By adding additional components, such as an extremely precise pneumatic positioning system for control and IIoT gateway to analyze functionality, the system enables more efficient control of the bulk material, preventing starvation of the packaging system downstream as well as optimizing OEE. In addition, data from the IIoT system can be leveraged for additional system improvements. It could, for example, measure valve life so the operator understands whether a valve is performing to specification and, if necessary, change the component during scheduled maintenance while alleviating any unplanned downtime.
Boosting energy efficiency
Smart energy usage is a key consideration for machine manufacturers and end-users alike. Data generated by IIoT-connected sensors can be converted into actionable information, allowing manufacturers to more fully understand and better manage energy usage.
For example, smart sensors can monitor pressure losses within the system and an IIoT gateway can analyze this data and send alerts when leakage becomes the predominant contributor to energy consumption. Users could then identify excessive leaks caused by a worn seal, for example, and mitigate them before they become a major concern. This functionality can also be achieved without changing the machine controller’s program or process.
Additionally, smart technology can minimize air consumption, not only to save money but also to reduce wear on components. For instance, by monitoring and analyzing compressed air pressure with respect to cycle time, the end-user can reduce the preset system pressure at the point of use to the work side of a cylinder, and determine the optimal operating point where the cycle time can be maintained with the least energy consumption. This also decreases component wear by optimizing generated forces and reducing vibrations.

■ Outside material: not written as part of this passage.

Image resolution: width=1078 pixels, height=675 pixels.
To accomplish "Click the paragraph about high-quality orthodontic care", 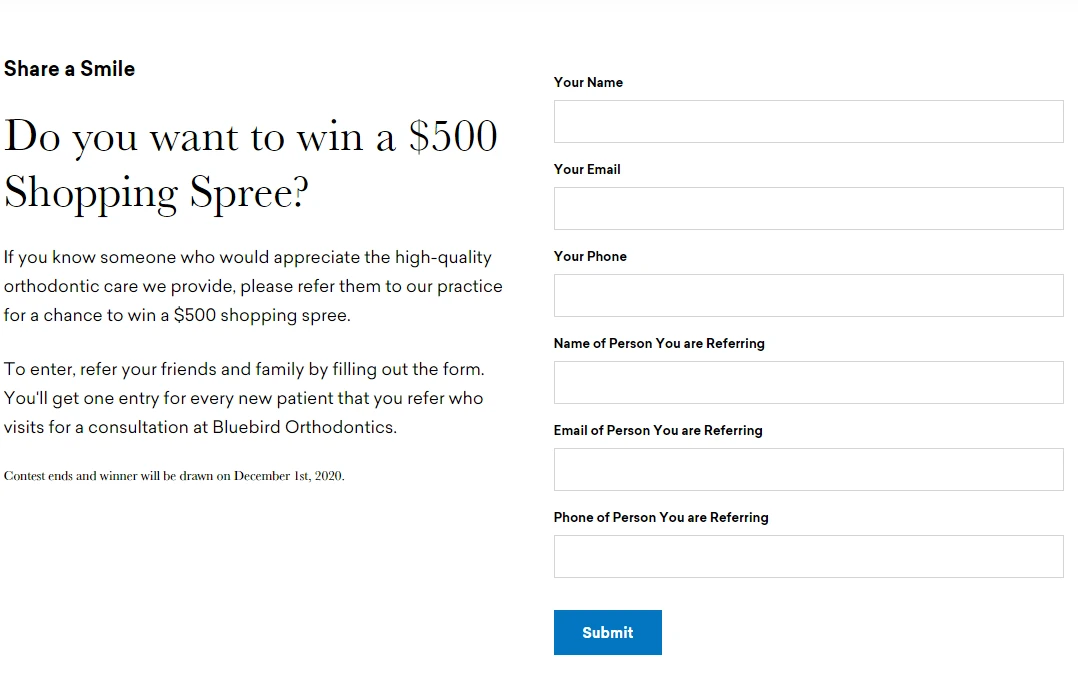I will (x=252, y=286).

Enabling manufacturing flexibility
From product customization to packaging variations, manufacturers increasingly require the flexibility to change equipment without sacrificing quality. Connected components can be engineered to easily and seamlessly supply different pressures for different tooling positions and sequences. A directional control valve system, for example, can support simple, on-the-fly changes and tooling positions for quick product variations and changeovers.
Build a path forward
Data is only as useful as its ability to provide insights, guide decisions and help justify investment. And while OEMs and end-users understand the potential to capture, aggregate and use sensor data, it’s time to turn that potential into reality.

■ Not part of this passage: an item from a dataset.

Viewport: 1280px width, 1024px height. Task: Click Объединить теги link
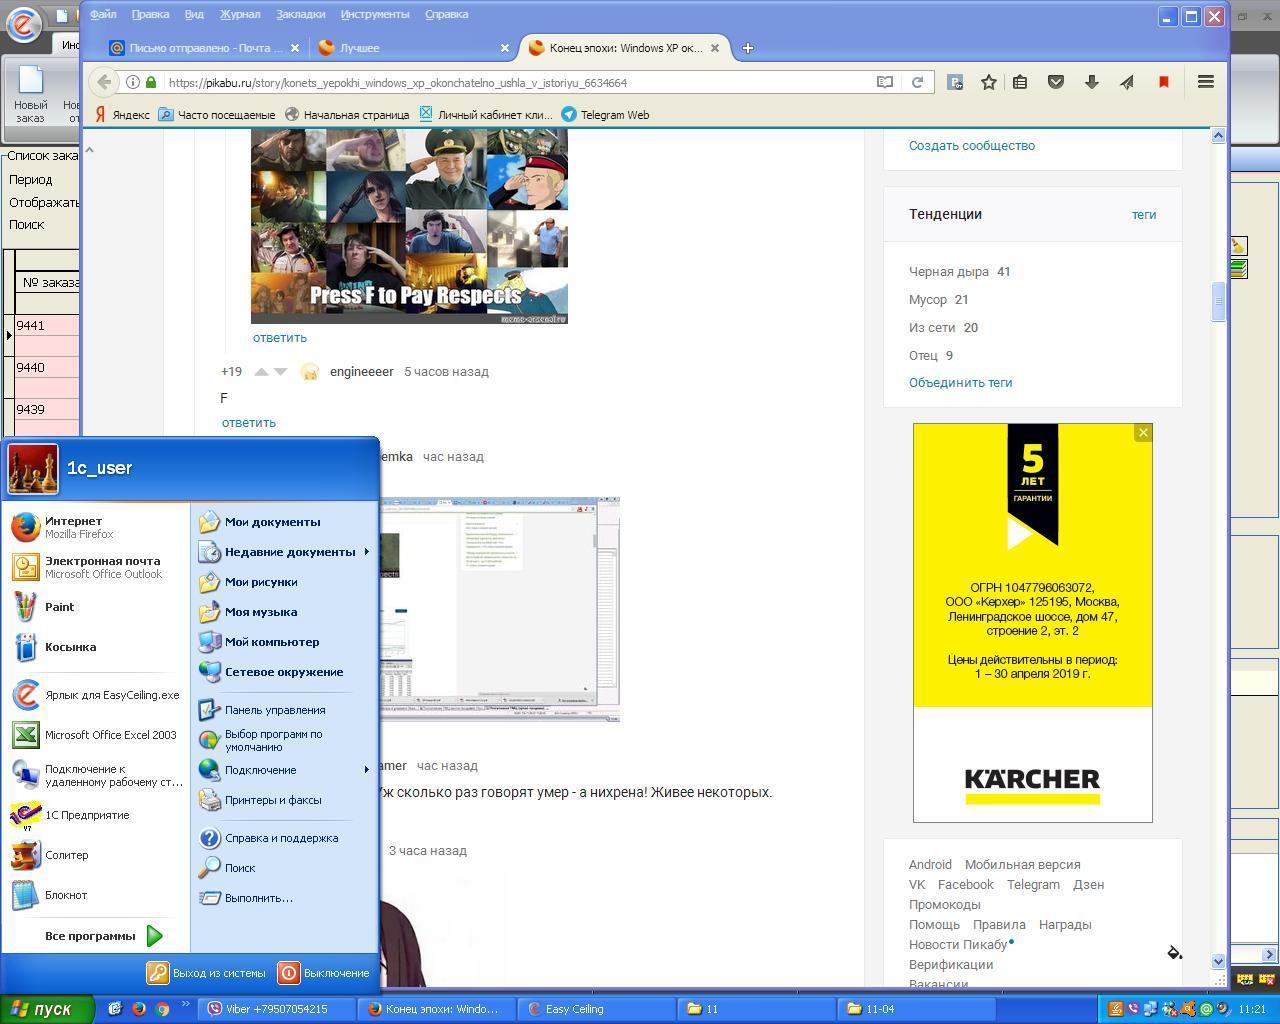coord(960,383)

From creating a safer workplace to predicting failure before it happens and building flexible production lines, IIoT-enabled technology can generate real-world results in pneumatics operations.
Organizing data with a Smart Pneumatics Monitor
As pneumatics technology becomes more intelligent, additional data points are being generated across the production systems where they are installed. Examples include information such as diagnostics, usage statistic and lifetime data. In addition, if all the pneumatics components (along with other intelligent machine drives, devices and subsystems) are generating megabytes of performance data, there’s a potential to overwhelm the machine control network and complicate automation process and control performance.
A smart pneumatics monitor (SPM) is a “gateway” that aggregates, organizes and analyzes pneumatics performance data and can deliver it through separate pathways to plant management systems, cloud environments and/or simple HMIs. This gateway can be independent of the process control architecture, using OPC UA, MQTT, FTP or email pathways to deliver alerts for both system-level and device-level performance data.